Yet another favorite thing gets the vampire-meets-classic mashup treatment.
What do you do with a problem like The Sound of Music? Time has made the irrepressibly catchy Rodgers and Hammerstein tale of a family singing down Nazi oppression ever more sappy and out-of-touch. So while the musical is fair game for parody, Goldsher (Paul Is Undead, 2010, etc.) attacks it with all the subtlety and violence of a chain saw. Tracking the plot of the 1959 film version, Goldsher dutifully makes each scene bloodier and bawdier, if not necessarily funnier. Here, beloved governess Maria, possessed of a pair of fangs and an out-of-control libido, departs Zombie Abbey to manage the overflowing von Trapp household, where dad is a vomit-prone alcoholic, Leisl is ripe for seduction (she’s 16 going on 17, after all), Baroness Elsa is a succubus and Nazi Undeath Squads attempt to chase down the von Trapp children after Maria turns them all into vampires. Goldsher’s humor tends to trawl every gutter (daughter Marta is renamed Farta, for instance). But sometimes he drags things a step or two above the curb. The “Do-Re-Mi” routine cleverly references acid rain and “a dead deer that’s ready to be eaten,” characters routinely break down the fourth wall by referencing the musical they inhabit, and interludes feature other fictional vampires (Sesame Street’s Count von Count and Twilight’s Edward), delivering knowing commentary on genre conventions.

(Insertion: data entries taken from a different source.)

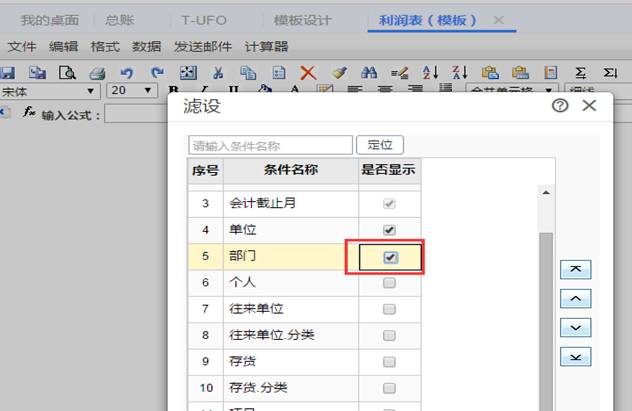This screenshot has height=411, width=632.
Task: Open the 格式 menu
Action: (x=105, y=46)
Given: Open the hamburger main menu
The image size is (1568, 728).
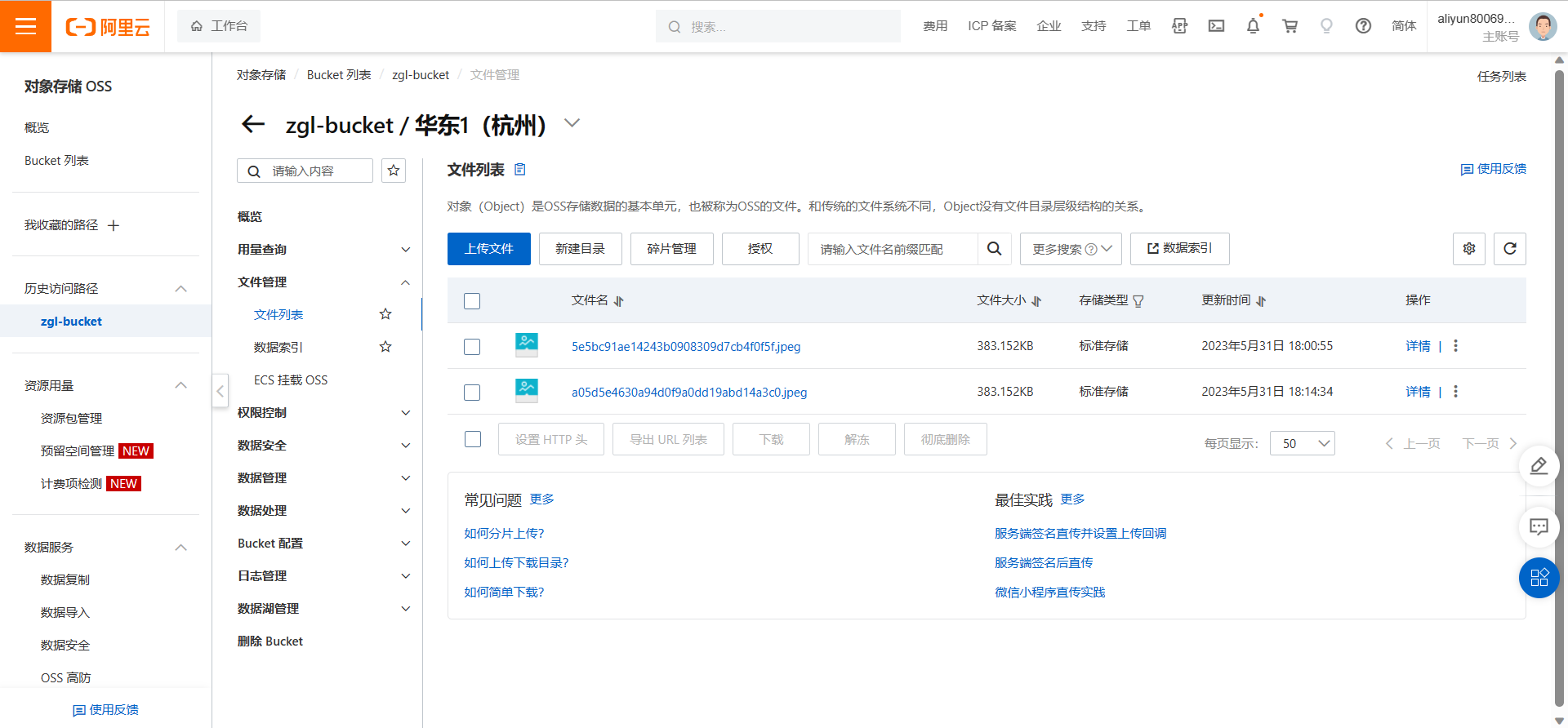Looking at the screenshot, I should (x=26, y=26).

There’s a cameo from John Coltrane, who elevated “My Favorite Things” from a Broadway showstopper to sublime art; alas, it only prompts Goldsher to move in the opposite direction, with Maria dubbing Coltrane “Chocolate Thunder.” Goldsher is narrowly obsessed with making every scene either a romp of PG-13 double-entendres or a blood bath.
So long, farewell, auf weidersehen, and fangs for nothing.